Mais c’est souvent dans les entreprises de 50 salariés et plus que l’on créera plus volontiers un comité de pilotage. Celui-ci comprend généralement des représentants de la direction, du CHSCT, des ressources humaines ou encore du service de santé au travail.

Les missions de l’instance de pilotage

Comme pour un projet plus traditionnel, un comité de pilotage a plusieurs fonctions :

  • Définir, suivre et valider les orientations, les étapes et le calendrier du projet 
  • Faire évoluer les objectifs du projet en cas de besoin 
  • Définir les moyens à associer au projet 
  • Participer à l’évaluation du projet 
  • Désigner au besoin un chef et une équipe projet en charge de l’animation et de la réalisation de l’action…

Des moyens à prévoir

Qu’il s’agisse d’un salarié désigné par l’employeur ou d’un comité de pilotage, il importe toujours que ces derniers puissent disposer d’un véritable pouvoir de décision et bénéficier de la confiance de la direction.

Leurs fonctions nécessitent en outre des moyens adaptés (temps, informations, budget…). Une erreur courante est de confier la charge d’un projet de santé dans l’entreprise sans aménager suffisamment la charge de travail du ou des salariés impliqués dans le pilotage de l’action.
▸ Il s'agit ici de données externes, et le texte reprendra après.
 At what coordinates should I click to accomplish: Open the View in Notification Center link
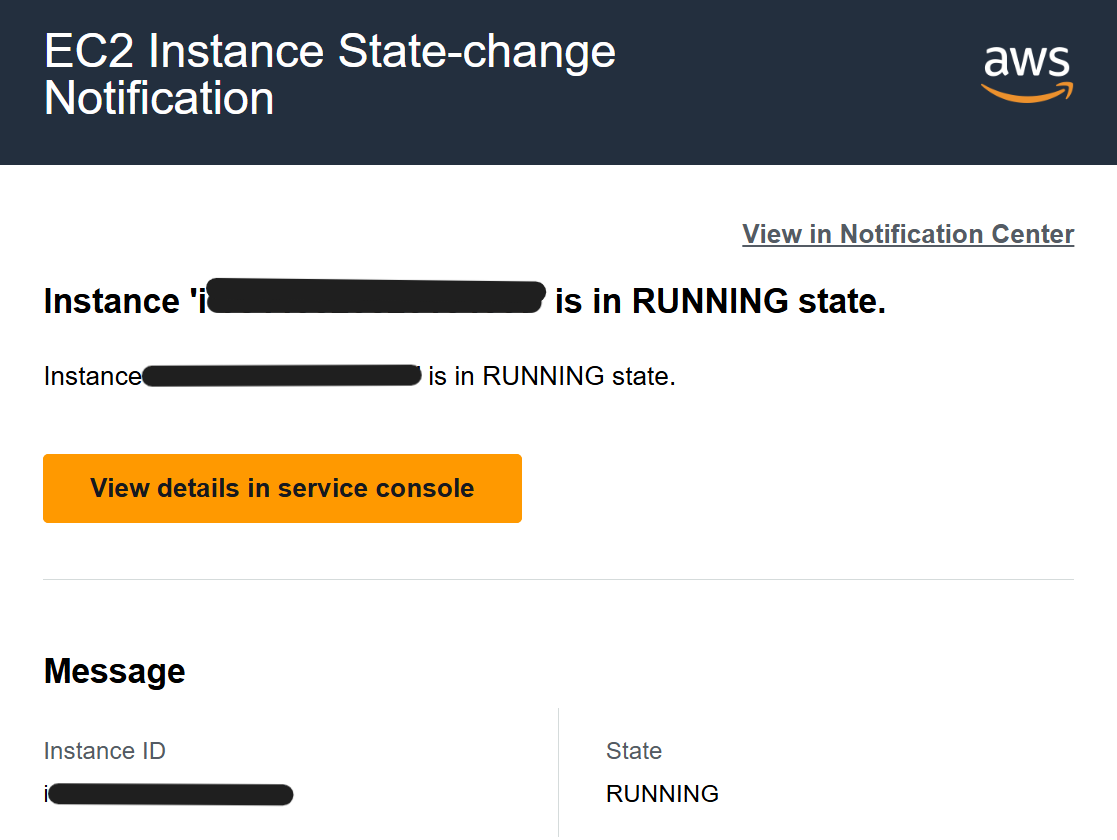click(908, 234)
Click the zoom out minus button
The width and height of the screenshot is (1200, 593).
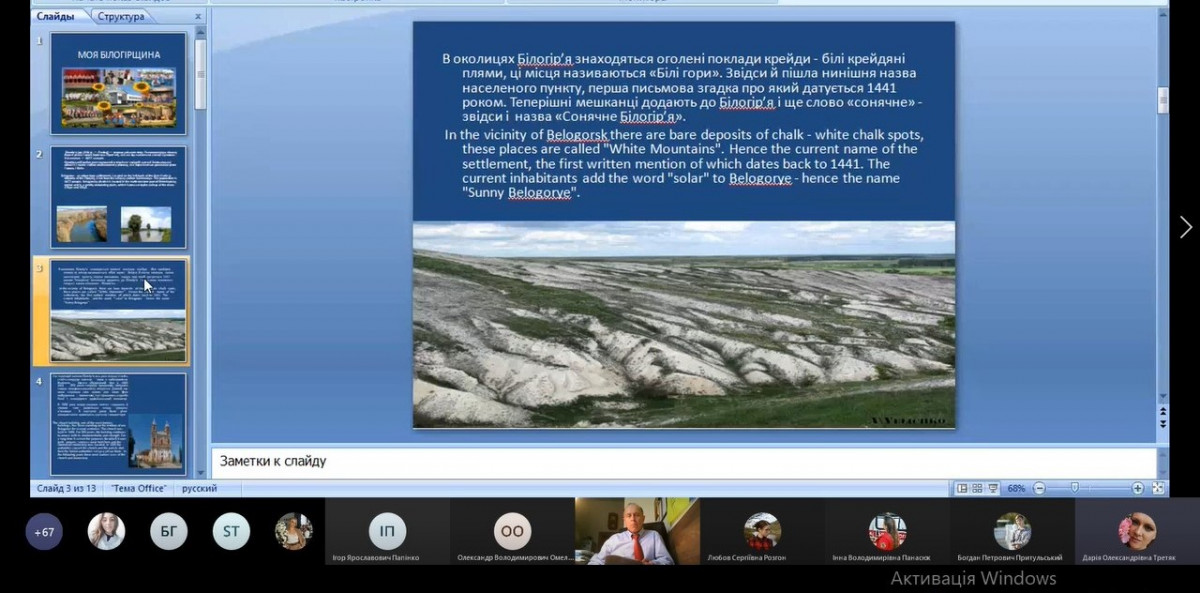(1039, 488)
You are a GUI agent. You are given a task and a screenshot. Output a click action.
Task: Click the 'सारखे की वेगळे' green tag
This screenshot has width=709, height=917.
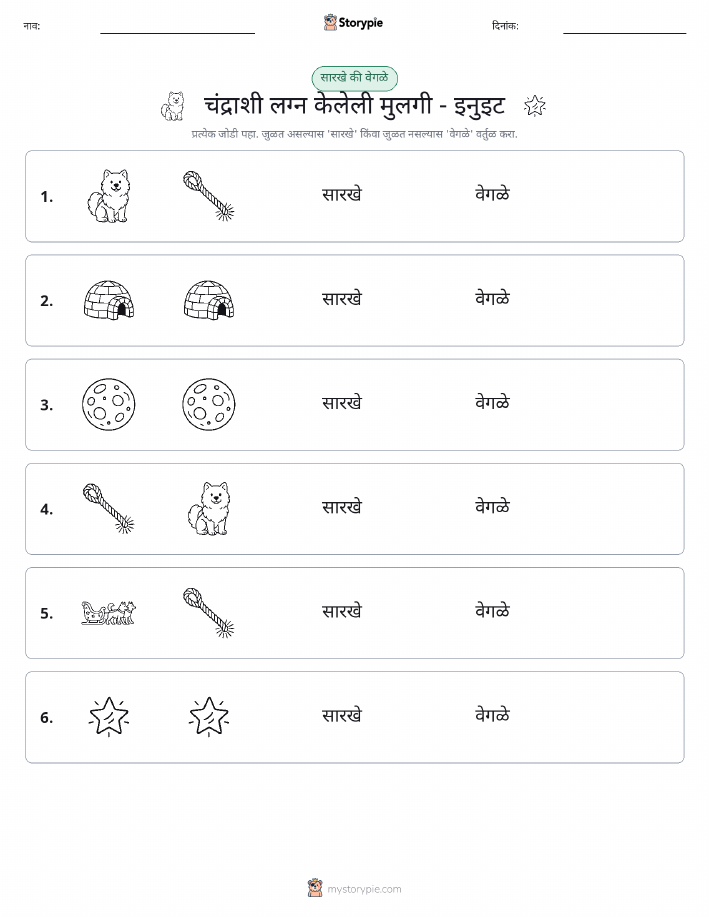pyautogui.click(x=354, y=78)
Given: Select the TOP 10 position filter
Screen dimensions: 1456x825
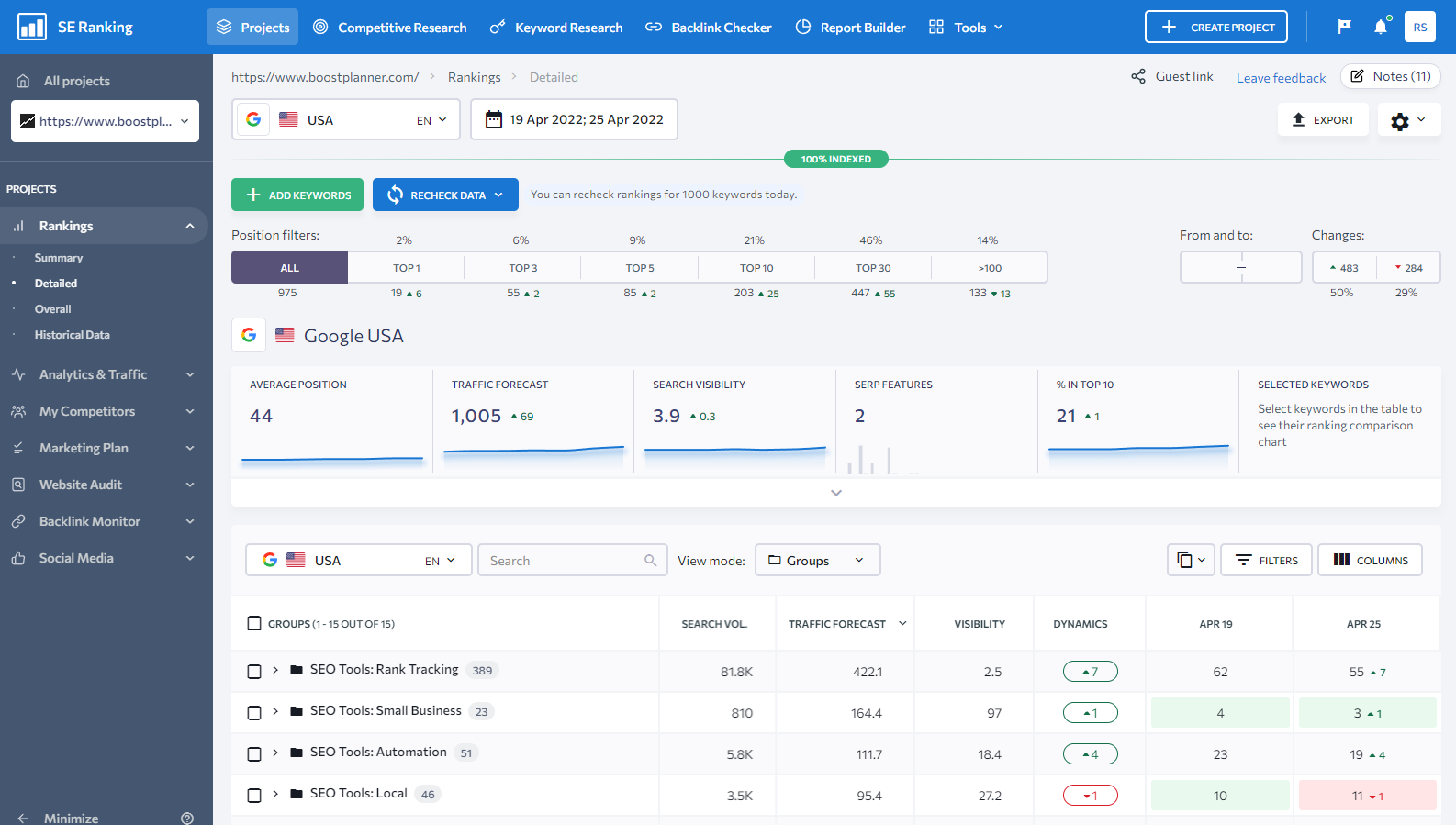Looking at the screenshot, I should 756,268.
Enfin, il faudra sans doute prévoir des actions de formation du salarié ou de l’instance de pilotage, que ce soit sur la thématique du projet qu’ils animent (prévention des risques psychosociaux, qualité de vie au travail…), mais encore sur la conduite de projet en tant que telle afin de s’assurer de compétences méthodologiques suffisantes.
 

Relais opérationnels et implication des salariés

Un projet de prévention ou de qualité de vie au travail aura peu de pertinence si la personne ou l’instance qui en a la charge n’accède pas au point de vue des salariés.  Toute démarche de santé ou de qualité de vie au travail efficace s’appuie nécessairement sur une bonne compréhension des réalités de travail vécues par les salariés.

Il importe donc de prévoir du temps et des moyens afin d’aller voir concrètement comment se réalise le travail et dans quelles conditions. Cela suppose aussi de faire participer les salariés à l’analyse des situations, mais également à la recherche de solutions.

A cette fin, des groupes de travail composés de salariés peuvent être créés. Outillés (grille d’analyse, etc.), sensibilisés voire même formés, ces groupes de travail se révèleront vite très précieux. De même, il faudra prendre appui sur les instances représentatives du personnel : CHSCT, délégués du personnel… qui pourront apporter un point de vue essentiel et singulier sur les situations rencontrées.